Kriminalisasi Guru Akibat Keliru Mendefinisikan HAM

Ilustrasi NET

eQuator.co.id – Mempawah-RK. Guru yang menegakkan disiplin terhadap murid-muridnya, malah dilaporkan sejumlah orangtua ke penegak hukum. Kriminalisasi guru ini sebagai akibat pemaknaan yang keliru terhadap definisi Hak Asasi Manusia (HAM).

“Tindakan disiplin dari guru, yang dahulu dianggap biasa-biasa saja, kini dinilai melanggar HAM,” kata H Ria Norsan, Bupati Mempawah saat Diskusi Panel Perlindungan Profesi Guru dan Hak Anak dalam Mewujudkan Sekolah Ramah Anak di Gedung PGRI Mempawah, baru-baru ini.

Maraknya kriminalisasi dari orangtua murid ini, menurut Norsan, menjadi dilema bagi guru. “Di satu sisi harus menegakkan disiplin dan tata tertib sekolah. Di sisi lain, khawatir dituduh melakukan kekerasan terhadap anak,” katanya.

Dilema tersebut, tambah dia, menjadikan guru kurang tergas terhadap anak didiknya yang nakal atau melanggar tata tertib sekolah. “Guru memilih untuk membiarkannya ketimbang tersangkut masalah hukum,” ujar Norsan.

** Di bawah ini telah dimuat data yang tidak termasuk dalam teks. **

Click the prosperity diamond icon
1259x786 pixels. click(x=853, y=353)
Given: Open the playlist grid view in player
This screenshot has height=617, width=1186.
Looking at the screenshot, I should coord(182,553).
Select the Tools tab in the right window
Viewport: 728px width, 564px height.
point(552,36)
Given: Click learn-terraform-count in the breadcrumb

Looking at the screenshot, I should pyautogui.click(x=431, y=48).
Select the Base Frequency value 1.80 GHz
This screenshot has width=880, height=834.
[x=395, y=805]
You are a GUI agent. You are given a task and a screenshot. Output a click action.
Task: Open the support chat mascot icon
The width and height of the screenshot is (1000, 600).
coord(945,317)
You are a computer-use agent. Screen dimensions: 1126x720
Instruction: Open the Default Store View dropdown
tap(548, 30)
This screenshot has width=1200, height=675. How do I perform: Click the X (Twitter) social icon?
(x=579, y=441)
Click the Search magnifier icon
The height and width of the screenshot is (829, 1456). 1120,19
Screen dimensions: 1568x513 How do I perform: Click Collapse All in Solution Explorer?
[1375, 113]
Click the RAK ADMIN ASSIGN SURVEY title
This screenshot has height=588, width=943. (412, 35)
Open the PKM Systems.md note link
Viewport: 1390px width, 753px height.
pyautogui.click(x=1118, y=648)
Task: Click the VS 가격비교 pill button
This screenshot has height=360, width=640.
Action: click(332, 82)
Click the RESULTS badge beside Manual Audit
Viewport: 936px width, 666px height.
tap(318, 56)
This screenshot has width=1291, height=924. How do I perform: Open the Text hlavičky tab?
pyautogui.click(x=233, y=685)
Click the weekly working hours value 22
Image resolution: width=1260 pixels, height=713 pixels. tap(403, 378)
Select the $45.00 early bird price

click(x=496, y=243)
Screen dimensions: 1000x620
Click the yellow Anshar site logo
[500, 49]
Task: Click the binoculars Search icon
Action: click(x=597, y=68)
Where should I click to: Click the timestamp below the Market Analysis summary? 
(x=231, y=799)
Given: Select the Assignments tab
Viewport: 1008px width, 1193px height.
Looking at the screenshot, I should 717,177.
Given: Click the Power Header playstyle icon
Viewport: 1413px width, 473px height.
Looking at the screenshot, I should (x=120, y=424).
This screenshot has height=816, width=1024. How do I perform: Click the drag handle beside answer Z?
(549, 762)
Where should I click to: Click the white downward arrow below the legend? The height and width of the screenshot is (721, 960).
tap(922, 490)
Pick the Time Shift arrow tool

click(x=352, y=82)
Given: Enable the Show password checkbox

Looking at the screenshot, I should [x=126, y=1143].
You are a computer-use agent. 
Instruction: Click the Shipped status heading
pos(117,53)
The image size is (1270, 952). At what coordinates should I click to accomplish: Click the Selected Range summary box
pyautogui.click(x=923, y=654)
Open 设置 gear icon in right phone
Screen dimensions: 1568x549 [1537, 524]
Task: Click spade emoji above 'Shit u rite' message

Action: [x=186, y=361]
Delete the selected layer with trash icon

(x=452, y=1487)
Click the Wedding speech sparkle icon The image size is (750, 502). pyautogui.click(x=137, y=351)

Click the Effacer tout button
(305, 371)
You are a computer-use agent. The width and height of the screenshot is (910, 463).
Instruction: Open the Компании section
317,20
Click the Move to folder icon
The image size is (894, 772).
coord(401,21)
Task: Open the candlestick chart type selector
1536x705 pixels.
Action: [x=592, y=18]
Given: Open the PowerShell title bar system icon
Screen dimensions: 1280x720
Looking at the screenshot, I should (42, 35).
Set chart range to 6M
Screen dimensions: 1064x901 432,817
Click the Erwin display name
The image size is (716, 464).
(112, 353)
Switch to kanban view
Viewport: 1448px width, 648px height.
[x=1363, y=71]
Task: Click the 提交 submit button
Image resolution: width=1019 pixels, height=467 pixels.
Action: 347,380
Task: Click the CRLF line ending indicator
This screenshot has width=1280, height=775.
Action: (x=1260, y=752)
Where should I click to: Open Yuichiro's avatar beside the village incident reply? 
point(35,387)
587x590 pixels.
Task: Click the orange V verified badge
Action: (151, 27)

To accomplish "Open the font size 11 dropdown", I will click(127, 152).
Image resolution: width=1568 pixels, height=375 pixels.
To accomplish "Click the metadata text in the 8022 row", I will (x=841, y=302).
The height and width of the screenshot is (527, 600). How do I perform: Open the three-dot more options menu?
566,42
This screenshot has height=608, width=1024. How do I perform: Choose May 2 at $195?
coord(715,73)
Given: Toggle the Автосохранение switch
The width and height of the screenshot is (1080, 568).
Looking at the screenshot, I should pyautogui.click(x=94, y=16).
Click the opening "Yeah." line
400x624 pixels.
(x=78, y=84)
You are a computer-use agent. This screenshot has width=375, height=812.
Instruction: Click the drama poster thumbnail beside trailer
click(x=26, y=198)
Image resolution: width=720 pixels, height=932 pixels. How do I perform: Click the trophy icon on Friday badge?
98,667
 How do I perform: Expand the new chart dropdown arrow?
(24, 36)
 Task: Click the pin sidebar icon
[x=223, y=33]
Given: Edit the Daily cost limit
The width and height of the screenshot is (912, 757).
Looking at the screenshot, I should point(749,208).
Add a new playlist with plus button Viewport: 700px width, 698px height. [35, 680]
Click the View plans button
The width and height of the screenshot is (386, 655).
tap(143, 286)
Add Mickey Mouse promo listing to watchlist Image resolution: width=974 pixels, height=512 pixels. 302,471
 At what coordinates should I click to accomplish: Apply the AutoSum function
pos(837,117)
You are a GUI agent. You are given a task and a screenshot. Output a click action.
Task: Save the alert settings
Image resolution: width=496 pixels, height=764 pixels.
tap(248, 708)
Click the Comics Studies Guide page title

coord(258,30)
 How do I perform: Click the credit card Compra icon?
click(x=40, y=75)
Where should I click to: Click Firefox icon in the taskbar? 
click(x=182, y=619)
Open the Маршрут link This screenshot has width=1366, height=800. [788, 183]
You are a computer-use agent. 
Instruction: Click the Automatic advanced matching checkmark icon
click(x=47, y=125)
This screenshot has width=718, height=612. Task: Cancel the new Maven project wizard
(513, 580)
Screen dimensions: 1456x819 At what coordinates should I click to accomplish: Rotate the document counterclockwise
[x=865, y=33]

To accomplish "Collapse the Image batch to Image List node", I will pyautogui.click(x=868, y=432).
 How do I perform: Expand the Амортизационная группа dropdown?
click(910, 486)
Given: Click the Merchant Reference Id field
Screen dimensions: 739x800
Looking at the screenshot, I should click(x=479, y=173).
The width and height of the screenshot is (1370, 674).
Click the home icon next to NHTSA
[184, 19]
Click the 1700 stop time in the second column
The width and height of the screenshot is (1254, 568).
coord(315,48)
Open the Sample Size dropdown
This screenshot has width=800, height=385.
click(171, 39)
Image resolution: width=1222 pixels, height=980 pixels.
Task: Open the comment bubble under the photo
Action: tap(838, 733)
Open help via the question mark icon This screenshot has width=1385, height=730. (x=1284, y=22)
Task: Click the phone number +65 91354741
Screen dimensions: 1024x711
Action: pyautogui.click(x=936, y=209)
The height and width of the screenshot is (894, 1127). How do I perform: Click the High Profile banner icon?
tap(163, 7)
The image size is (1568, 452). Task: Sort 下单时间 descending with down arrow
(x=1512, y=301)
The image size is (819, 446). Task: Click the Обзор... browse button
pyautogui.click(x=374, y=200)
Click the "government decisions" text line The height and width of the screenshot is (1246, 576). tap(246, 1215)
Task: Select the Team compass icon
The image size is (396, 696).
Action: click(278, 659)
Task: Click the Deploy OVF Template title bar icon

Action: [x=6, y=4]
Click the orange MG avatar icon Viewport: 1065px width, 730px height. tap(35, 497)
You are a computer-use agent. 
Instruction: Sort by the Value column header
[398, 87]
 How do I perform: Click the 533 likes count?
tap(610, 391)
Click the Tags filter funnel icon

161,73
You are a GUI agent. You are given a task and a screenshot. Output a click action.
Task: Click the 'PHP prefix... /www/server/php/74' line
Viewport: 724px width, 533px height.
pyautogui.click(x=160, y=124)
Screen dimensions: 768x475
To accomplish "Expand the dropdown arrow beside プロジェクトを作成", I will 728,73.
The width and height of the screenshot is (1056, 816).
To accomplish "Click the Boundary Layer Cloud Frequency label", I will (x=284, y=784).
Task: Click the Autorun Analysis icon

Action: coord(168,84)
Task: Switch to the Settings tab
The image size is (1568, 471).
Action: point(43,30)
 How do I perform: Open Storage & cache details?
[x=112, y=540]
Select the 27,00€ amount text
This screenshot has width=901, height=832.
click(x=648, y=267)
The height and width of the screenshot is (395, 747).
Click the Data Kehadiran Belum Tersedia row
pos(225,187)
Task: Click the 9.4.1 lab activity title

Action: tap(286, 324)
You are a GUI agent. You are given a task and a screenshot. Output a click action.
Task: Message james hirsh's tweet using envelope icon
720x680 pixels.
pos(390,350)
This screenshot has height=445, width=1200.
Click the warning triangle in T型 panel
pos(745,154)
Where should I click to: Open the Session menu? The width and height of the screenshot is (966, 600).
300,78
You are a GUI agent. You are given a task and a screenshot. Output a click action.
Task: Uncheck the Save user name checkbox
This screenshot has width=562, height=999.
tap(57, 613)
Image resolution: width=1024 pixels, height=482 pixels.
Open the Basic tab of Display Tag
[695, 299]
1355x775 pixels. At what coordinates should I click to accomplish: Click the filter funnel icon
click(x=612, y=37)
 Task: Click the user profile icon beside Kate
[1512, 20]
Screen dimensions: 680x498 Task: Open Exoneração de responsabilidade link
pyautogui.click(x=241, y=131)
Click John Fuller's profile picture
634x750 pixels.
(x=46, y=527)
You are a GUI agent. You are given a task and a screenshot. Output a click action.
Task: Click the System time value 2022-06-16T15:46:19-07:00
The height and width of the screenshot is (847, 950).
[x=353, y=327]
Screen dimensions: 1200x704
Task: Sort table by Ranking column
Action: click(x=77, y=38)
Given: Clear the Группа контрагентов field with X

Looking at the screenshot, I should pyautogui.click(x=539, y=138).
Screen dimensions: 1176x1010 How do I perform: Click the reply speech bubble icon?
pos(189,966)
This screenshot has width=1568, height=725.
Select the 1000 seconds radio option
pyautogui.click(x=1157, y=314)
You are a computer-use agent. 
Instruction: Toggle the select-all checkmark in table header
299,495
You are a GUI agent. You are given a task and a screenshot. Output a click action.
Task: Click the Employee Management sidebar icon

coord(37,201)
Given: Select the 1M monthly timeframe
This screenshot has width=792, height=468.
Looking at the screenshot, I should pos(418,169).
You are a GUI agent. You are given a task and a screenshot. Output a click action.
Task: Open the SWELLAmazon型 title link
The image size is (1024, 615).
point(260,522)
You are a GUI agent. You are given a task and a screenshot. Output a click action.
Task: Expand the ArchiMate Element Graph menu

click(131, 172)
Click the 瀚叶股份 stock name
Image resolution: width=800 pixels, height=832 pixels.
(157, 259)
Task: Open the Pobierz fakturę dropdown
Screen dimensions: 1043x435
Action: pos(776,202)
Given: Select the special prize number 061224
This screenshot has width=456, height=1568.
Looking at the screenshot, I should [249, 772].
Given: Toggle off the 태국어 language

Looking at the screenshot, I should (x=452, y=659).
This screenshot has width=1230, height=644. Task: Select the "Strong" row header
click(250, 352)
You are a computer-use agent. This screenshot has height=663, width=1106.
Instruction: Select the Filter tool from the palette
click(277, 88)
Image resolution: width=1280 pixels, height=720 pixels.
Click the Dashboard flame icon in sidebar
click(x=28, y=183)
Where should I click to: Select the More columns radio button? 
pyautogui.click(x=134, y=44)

Hal ini, menurut Norsan, berdampak pada semakin rendahnya wibawa guru dihadap peserta didik, khususnya di kalangan murid-murid nakal. “Mereka (murid nakal, red) akan seenaknya melanggar tata tertib sekolah, toh tidak akan dihukum,” ujarnya prihatin.

Pada akhirnya, tambah dia, bukan tidak mungkin, guru mencari aman. Tidak ambil pusing dengan urusan sikap, perilaku, etika, dan sopan santun anak didiknya, meskipun batinnya mungkin menolak.

Gurupun datang ke sekolah hanya mengajarkan atau menyampaikan materi hingga selesai jam pelajaran, kemudian pulang. “Intinya hanya menggugurkan kewajibannya,” kata Norsan

Proses pendidikan yang seharusnya meliputih tiga ranah, yakni Sikap, Pengetahuan dan Keterampilan, kata Norsan, menjadi hanya lebih domiman kepada ranah Pengetahuan. “Akibatnya, banyak anak pintar, tetapi sikap dan perilakunya kurang baik,” ucapnya.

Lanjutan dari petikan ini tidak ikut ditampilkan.